§ **HOW TO COMPLETE THIS TASK**
Among these entries, count the lines containing the word "text" and answer with only the number.

(Saved entries)
*-*-*

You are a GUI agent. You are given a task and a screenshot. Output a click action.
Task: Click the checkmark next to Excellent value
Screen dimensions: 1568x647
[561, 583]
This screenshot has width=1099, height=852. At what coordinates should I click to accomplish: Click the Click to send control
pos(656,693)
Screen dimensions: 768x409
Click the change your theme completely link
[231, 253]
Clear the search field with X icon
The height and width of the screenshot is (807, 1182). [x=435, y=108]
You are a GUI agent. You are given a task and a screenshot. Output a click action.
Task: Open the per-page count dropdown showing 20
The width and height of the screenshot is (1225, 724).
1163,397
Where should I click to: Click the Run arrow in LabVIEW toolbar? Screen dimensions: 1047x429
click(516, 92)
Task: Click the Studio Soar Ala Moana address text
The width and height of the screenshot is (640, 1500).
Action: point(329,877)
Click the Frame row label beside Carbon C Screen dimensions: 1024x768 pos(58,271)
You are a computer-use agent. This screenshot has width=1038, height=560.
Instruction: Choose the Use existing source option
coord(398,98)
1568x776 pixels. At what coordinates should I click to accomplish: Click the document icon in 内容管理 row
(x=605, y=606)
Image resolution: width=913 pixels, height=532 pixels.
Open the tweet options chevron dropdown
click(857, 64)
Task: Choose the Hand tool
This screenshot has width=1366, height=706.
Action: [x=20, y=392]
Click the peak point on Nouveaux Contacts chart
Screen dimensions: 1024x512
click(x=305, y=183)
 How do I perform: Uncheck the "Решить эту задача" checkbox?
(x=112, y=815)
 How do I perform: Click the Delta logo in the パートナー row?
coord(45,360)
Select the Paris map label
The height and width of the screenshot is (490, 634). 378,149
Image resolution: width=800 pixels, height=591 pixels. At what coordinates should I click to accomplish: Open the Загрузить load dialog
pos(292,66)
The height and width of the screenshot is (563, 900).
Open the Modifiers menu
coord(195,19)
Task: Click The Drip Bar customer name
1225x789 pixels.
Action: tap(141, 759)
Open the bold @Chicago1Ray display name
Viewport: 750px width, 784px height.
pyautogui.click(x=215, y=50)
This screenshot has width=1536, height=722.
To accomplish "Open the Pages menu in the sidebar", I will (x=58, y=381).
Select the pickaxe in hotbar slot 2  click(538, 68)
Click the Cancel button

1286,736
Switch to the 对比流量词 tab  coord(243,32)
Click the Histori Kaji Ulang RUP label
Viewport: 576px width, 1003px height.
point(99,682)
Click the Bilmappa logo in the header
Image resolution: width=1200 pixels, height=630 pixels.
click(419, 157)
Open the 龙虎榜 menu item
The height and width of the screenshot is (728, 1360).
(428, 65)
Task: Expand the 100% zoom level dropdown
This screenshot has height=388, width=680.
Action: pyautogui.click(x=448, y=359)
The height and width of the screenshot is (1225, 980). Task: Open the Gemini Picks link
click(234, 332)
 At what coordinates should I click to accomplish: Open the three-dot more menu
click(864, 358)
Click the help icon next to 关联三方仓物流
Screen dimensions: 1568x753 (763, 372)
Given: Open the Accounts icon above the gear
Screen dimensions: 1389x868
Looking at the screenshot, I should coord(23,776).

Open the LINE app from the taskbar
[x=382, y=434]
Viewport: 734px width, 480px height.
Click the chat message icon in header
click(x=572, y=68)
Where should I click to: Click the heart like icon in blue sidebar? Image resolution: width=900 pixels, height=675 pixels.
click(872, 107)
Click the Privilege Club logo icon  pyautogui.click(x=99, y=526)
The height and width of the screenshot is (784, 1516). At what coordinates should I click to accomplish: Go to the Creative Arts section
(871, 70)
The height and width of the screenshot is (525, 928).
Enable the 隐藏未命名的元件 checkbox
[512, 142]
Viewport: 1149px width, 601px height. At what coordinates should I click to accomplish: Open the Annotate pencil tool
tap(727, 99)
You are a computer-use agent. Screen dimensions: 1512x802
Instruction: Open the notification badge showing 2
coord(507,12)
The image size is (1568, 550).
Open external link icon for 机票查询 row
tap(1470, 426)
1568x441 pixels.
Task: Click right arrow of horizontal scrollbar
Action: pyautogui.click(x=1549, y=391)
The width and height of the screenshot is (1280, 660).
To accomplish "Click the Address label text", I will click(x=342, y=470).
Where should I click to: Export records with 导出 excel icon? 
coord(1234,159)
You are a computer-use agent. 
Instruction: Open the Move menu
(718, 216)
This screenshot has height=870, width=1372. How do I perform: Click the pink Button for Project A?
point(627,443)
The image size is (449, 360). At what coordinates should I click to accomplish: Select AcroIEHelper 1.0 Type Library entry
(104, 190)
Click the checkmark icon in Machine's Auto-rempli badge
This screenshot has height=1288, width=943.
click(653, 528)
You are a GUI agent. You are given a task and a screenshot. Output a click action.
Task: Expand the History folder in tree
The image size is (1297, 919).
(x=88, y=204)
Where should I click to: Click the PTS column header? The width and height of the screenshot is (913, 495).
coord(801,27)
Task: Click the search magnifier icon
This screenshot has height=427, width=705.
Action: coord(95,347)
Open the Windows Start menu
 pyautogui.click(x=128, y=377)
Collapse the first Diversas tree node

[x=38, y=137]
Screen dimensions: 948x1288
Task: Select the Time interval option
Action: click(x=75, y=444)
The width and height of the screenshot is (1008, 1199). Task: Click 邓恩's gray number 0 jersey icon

*-*-*

§ **OUTPUT**
2